I am using the Download node to download a csv from a url and I am getting ~1500 rows when I am expecting ~400,000.
My workflow (attached) has the following nodes connected in the following sequence:
1) Text Input
Contains the request url.
2) Download
Downloads the csv from the request url using default settings.
3) Text to Columns
Breaks the 'DownloadData' column into rows, using newline as the delimiter.
This node results in 2123 rows, ~400,000 expected.
4) Text to Columns
Breaks the 'DownloadData' column into columns, using comma as the delimiter.
This node results in 1672 rows, input was 2123 rows.

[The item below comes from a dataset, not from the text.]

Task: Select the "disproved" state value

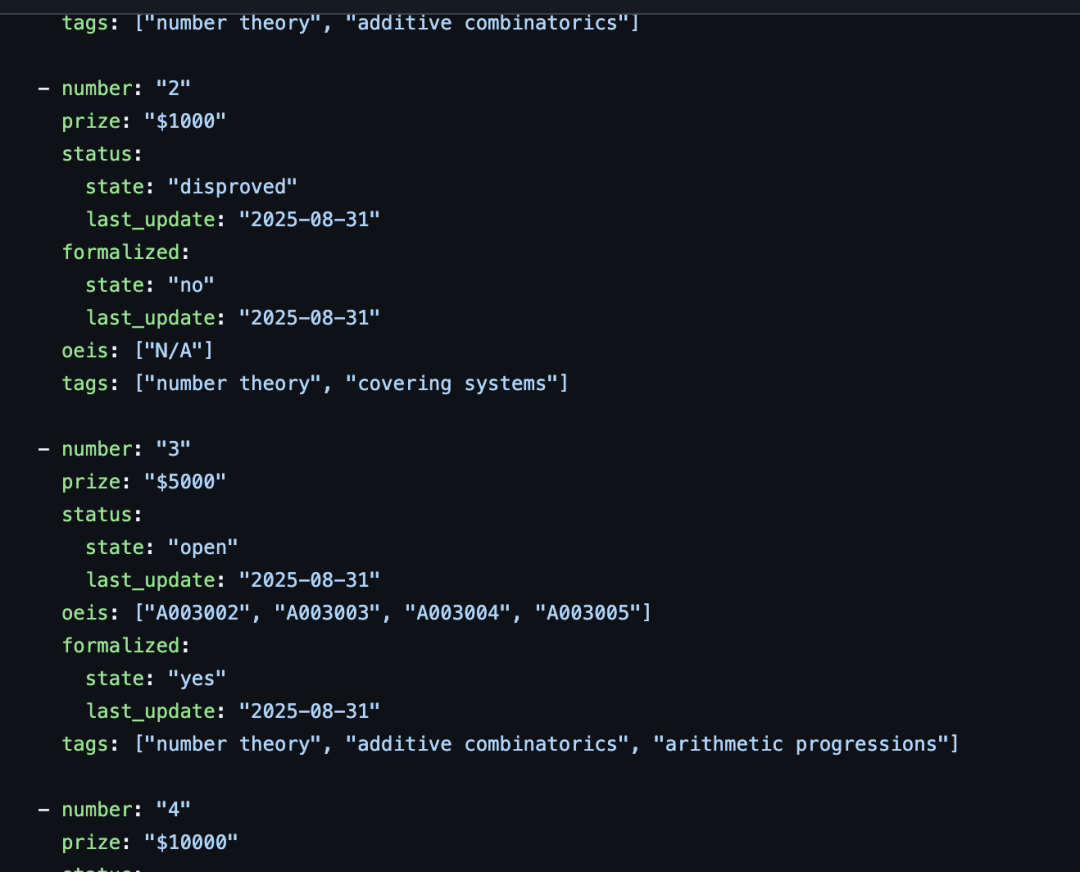Action: tap(232, 186)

Doing the equivalent in Python, I get the expected ~400,000 rows, so it doesn't seem to be the API.
import pandas as pd
url = "http://cdec.water.ca.gov/dynamicapp/req/CSVDataServlet?Stations=MRZ&dur_code=E&SensorNums=1&Start=2000-01-01"
# Download csv
df = pd.read_csv(url)
# Check length
len(df)
Out[4]: 399788
Any idea what is going on here? Why aren't I getting the full csv? What is happening to those rows in between nodes 3 and 4?
Solved! Go to Solution.
@tbergama Its actually pulling in the full dataset, you just have to add the browse tool. The browse tool allows you to take a look at the full dataset. You can also use an ouptut data tool to write it out to a flat file.
@DiganP That makes a lot of sense. Thanks.